Mailing-List: contact issues-help@hbase.apache.org; run by ezmlm
Precedence: bulk
Date: Wed, 8 Feb 2012 18:40:59 +0000 (UTC)
From: "Jesse Yates (Commented) (JIRA)" <jira@apache.org>
To: issues@hbase.apache.org
Message-ID: 
 <1878450710.15808.1328726459831.JavaMail.tomcat@hel.zones.apache.org>
In-Reply-To: 
 <952564254.15765.1328725981536.JavaMail.tomcat@hel.zones.apache.org>
Subject: [jira] [Commented] (HBASE-5353) HA/Distributed HMaster via
 RegionServers
MIME-Version: 1.0
Content-Type: text/plain; charset=utf-8
Content-Transfer-Encoding: 7bit


    [ https://issues.apache.org/jira/browse/HBASE-5353?page=com.atlassian.jira.plugin.system.issuetabpanels:comment-tabpanel&focusedCommentId=13203829#comment-13203829 ] 

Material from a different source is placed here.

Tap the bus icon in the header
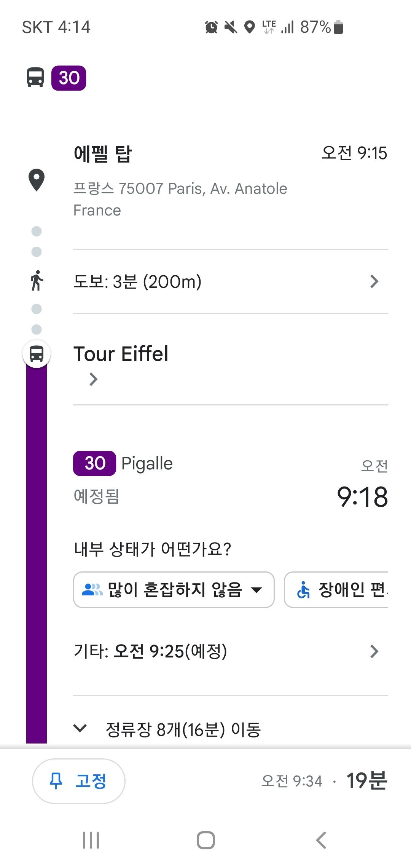 click(35, 78)
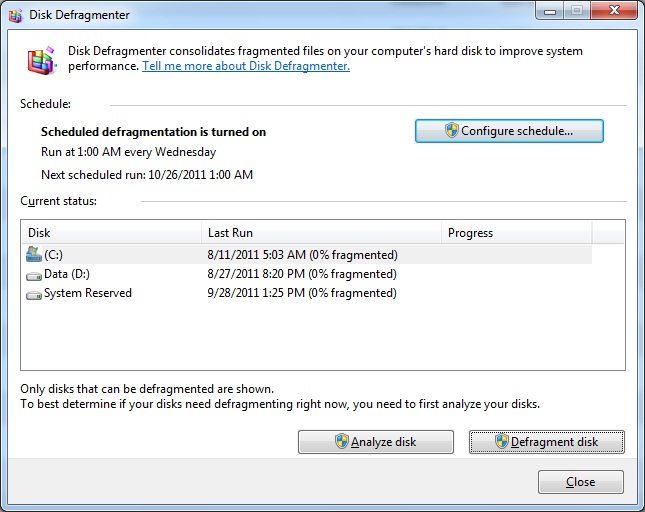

Jesse Yates commented on HBASE-5353:
------------------------------------

I was thinking about this and it seems like it wouldn't be that hard to have each of the regionservers doing leader election via ZK to select the one (or top 'n' rs) that would spin up master instances on their local machine. Those new masters could do their own leader election in ZK to determine who is the current 'official' HMaster, and the others would act as hot failovers. If a master dies, the next rs in the list would spin up a master instance, ensuring that we always have a certain number of hot masters (clearly cascading failure here is a problem, but if that happens, you have bigger problems). Clearly, running the master from the same JVM is probably a bad idea, but you could potentially even use the startup scripts to spin up a separate jvm with the master.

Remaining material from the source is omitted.